Capítulo 10

 

POR PRIMERA vez en su vida, Jane no tenía un plan. Estaba en Londres, pero no había vuelto a su casa porque no se atrevía. Le había dicho a Zayed que no quería volver a verlo, pero sabía que no sería tan sencillo. Por el momento, seguía siendo su esposa. ¿Y si decidía que quería volver a acostarse con ella? No podía arriesgarse a eso.

No podía arriesgarse porque sabía que sería incapaz de resistirse.

De modo que fue a casa de Cleo y se quedó sorprendida al descubrir que su hermana se había mudado. Ya no vivía en la desaliñada habitación al este de Londres, sino en Ascot, en una casita dentro de la finca de una enorme mansión.

–Soy el ama de llaves –le contó–. Y no me mires con esa cara de sorpresa. ¿De verdad pensabas que iba vivir en esa caja de zapatos toda mi vida, intentando encontrar trabajo como modelo? –le espetó, fulminándola con la mirada–. ¿Es que no creías que pudiese cambiar de vida o solo tú eres capaz de un cambio positivo?
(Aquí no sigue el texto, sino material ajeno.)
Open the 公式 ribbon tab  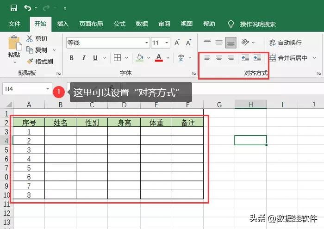pyautogui.click(x=119, y=24)
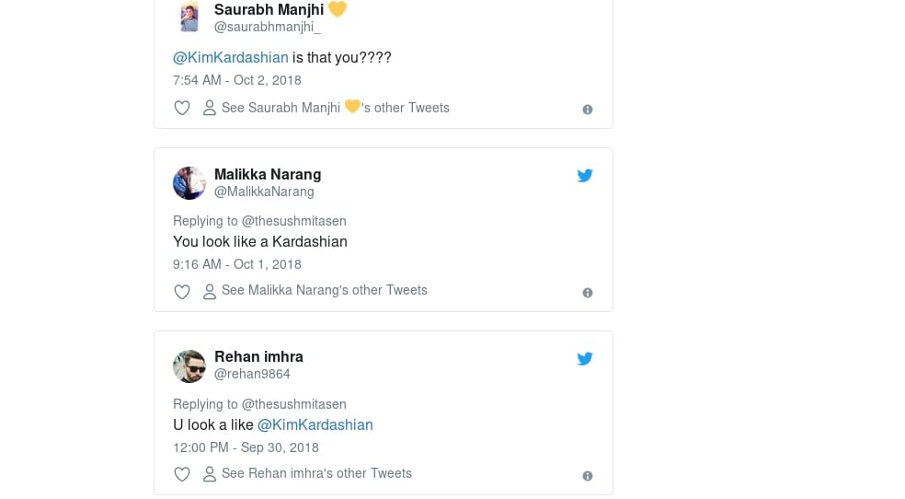The width and height of the screenshot is (905, 499).
Task: See Saurabh Manjhi's other Tweets
Action: (x=326, y=108)
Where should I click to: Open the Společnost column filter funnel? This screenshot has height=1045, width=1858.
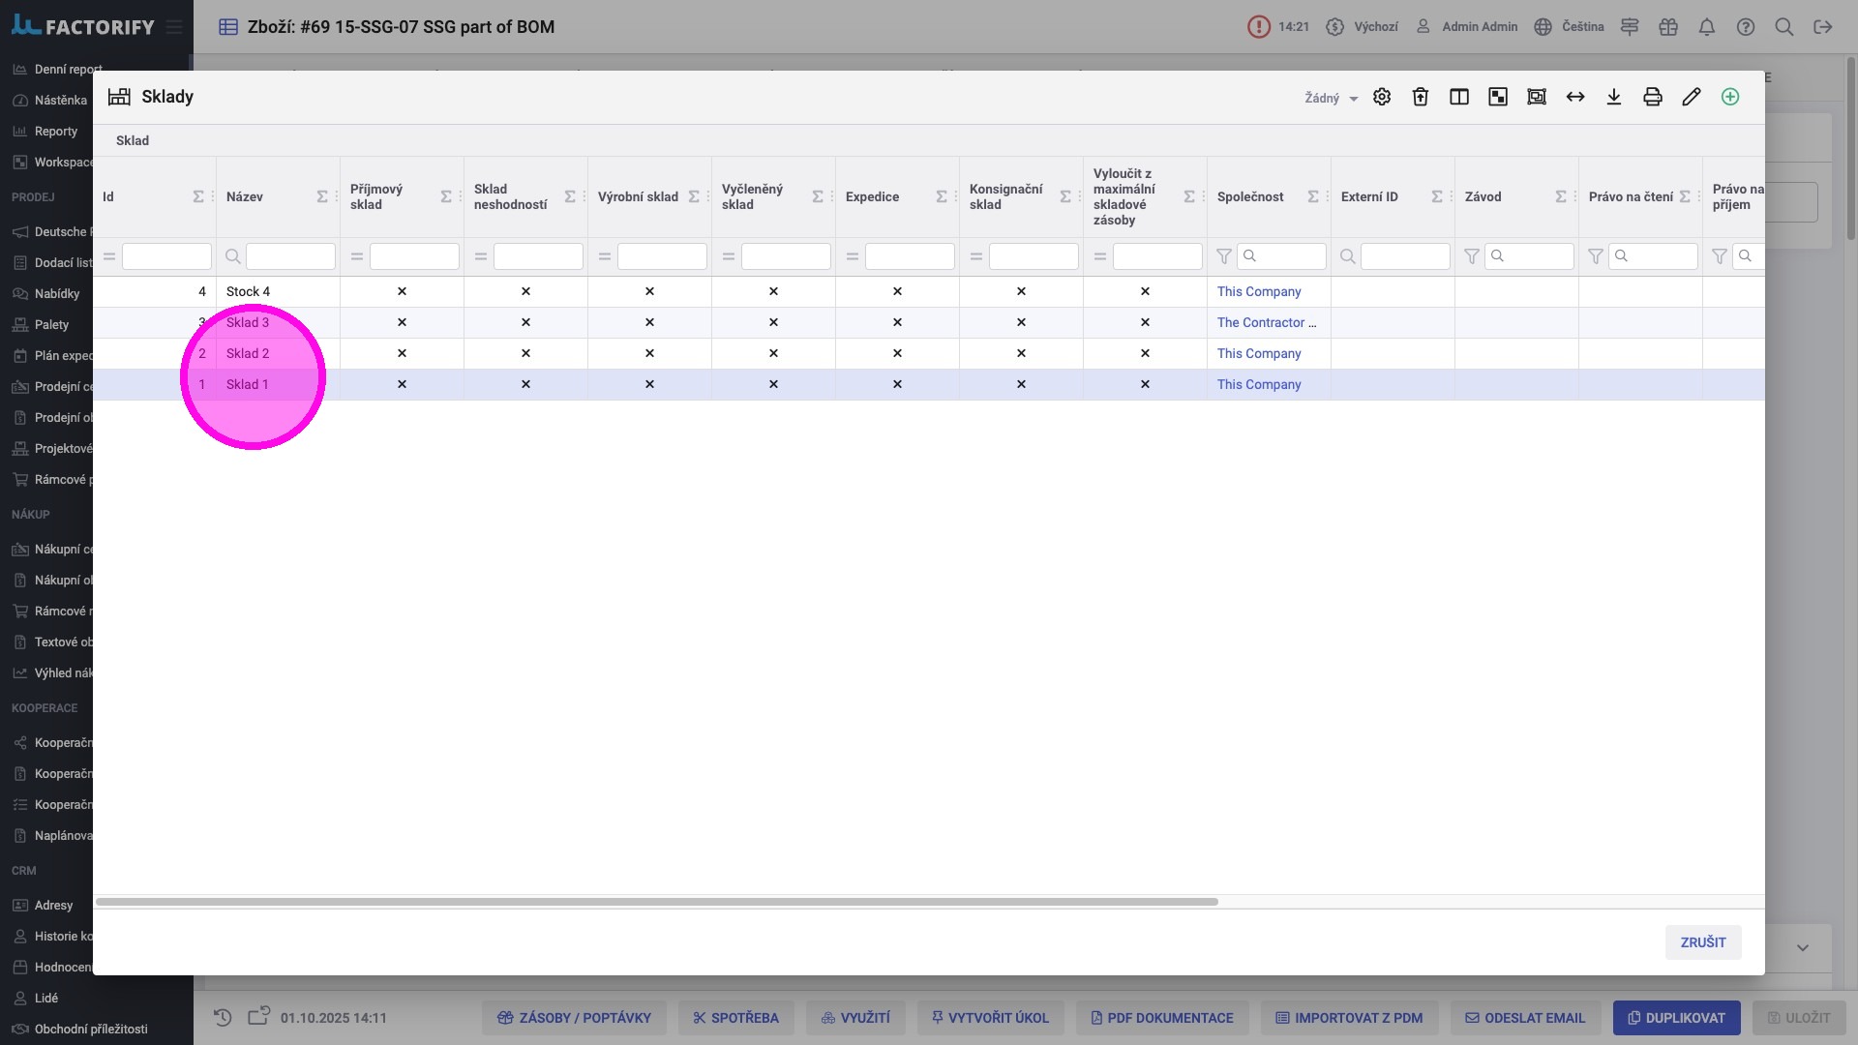click(1224, 256)
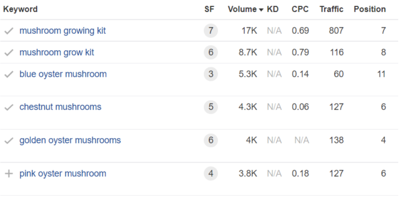Sort by Position column header
Screen dimensions: 403x199
(x=370, y=9)
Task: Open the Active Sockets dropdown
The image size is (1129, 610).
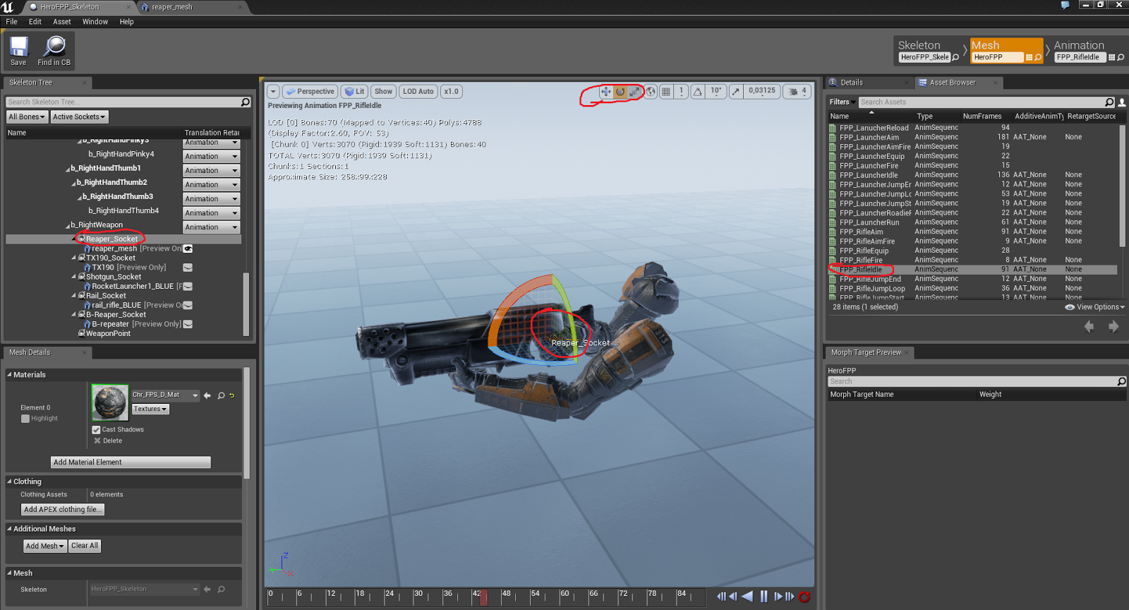Action: 79,117
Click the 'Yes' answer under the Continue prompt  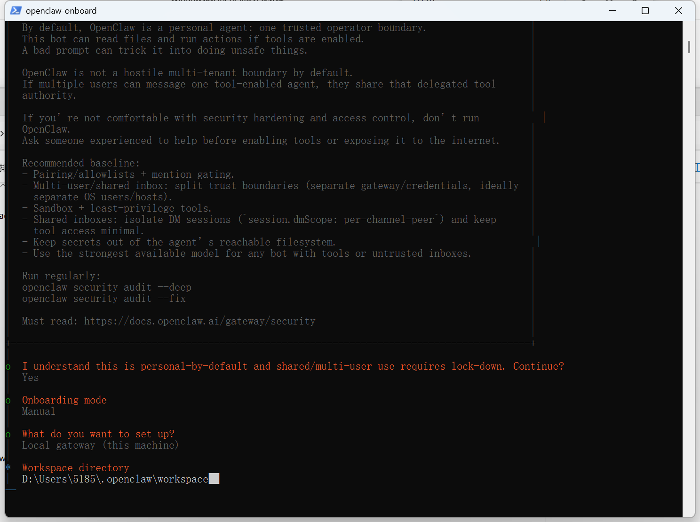click(31, 378)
–No, claro que no –respondió Jane, pensando en lo equivocada que estaba su hermana porque nada positivo había salido de su matrimonio con Zayed. Nada más que un corazón roto y la amarga convicción de que nunca lo olvidaría–. Es que no te imagino como ama de llaves.

Cleo sonrió.

–¿Crees que me dedico a fregar suelos de rodillas como Cenicienta? No pensarás que voy a arruinarme la manicura –su hermana le mostró sus perfectas uñas rojas–. No, de eso nada. El propietario de la casa es un multimillonario que nunca está aquí, pero tiene un ejército de empleados y jardineros. Supuestamente, mi presencia debe disuadir a los ladrones.
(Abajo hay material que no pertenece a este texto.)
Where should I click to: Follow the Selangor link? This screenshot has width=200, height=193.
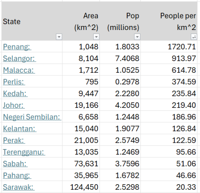(20, 58)
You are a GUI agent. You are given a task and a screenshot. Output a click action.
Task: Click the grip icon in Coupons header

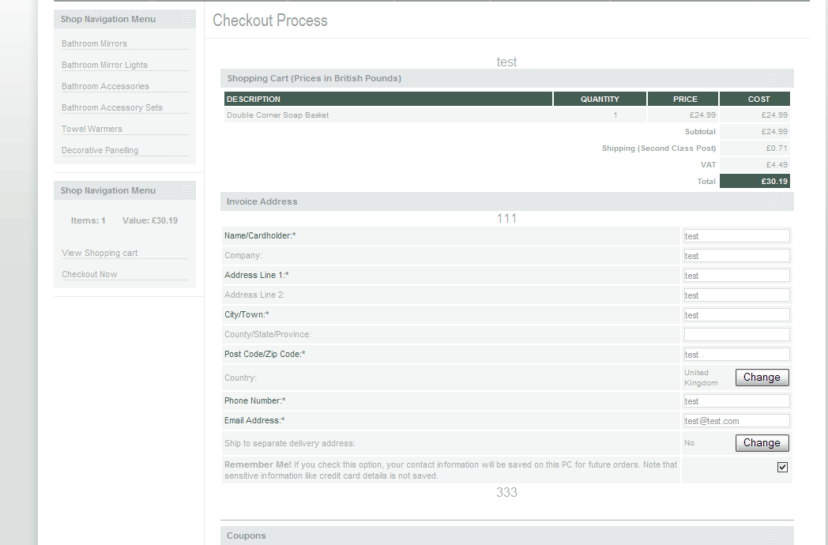773,536
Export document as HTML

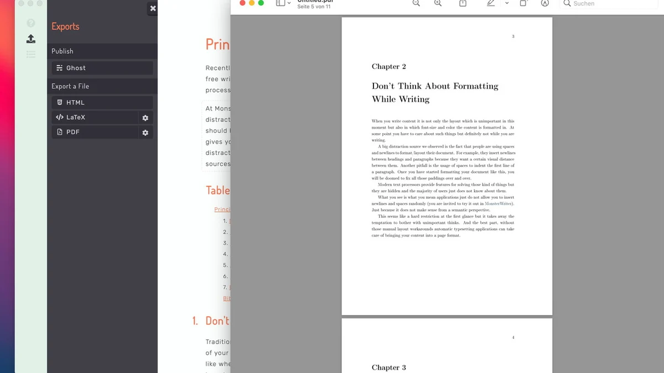click(102, 103)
–¿Pero es seguro? –preguntó Jane, preocupada.

–Le he dicho que soy cinturón negro de judo.

–Pero no es verdad.

–¿Y eso qué importa? Estoy yendo a clases –Cleo la miraba, pensativa–. Pero no hablemos más de mí. ¿Vas a contarme por qué has estado llorando?

–No he estado llorando.

–Jane, soy yo. Te conozco y no puedo creer lo que veo. Tú nunca lloras.

El problema era que desde que se fue de Kafalah no podía dejar de hacerlo. Las lágrimas asomaron a sus ojos mientras se dejaba caer en el sofá.

–Muy bien –dijo Cleo solemnemente mientras se sentaba a su lado–. Lo último que sé de ti es que estabas feliz en Washington, cautivando a diplomáticos y cenando en la Casa Blanca. ¿Qué me he perdido?

Jane apartó las lágrimas de un manotazo mientras le contaba la historia. O parte de la historia, porque se dejó muchas cosas fuera. No creía que nadie tuviese derecho a conocer la vida sexual de otro y, aunque estaba furiosa con Zayed, más furiosa que nunca en toda su vida, no iba a traicionarlo contando sus intimidades.

–Y entonces volví a Inglaterra –terminó, sorbiendo por la nariz.

–Así que, básicamente, te casaste para pagar mis deudas, por lo que te estaré siempre agradecida. ¿Y qué pasó cuando te enamoraste de él?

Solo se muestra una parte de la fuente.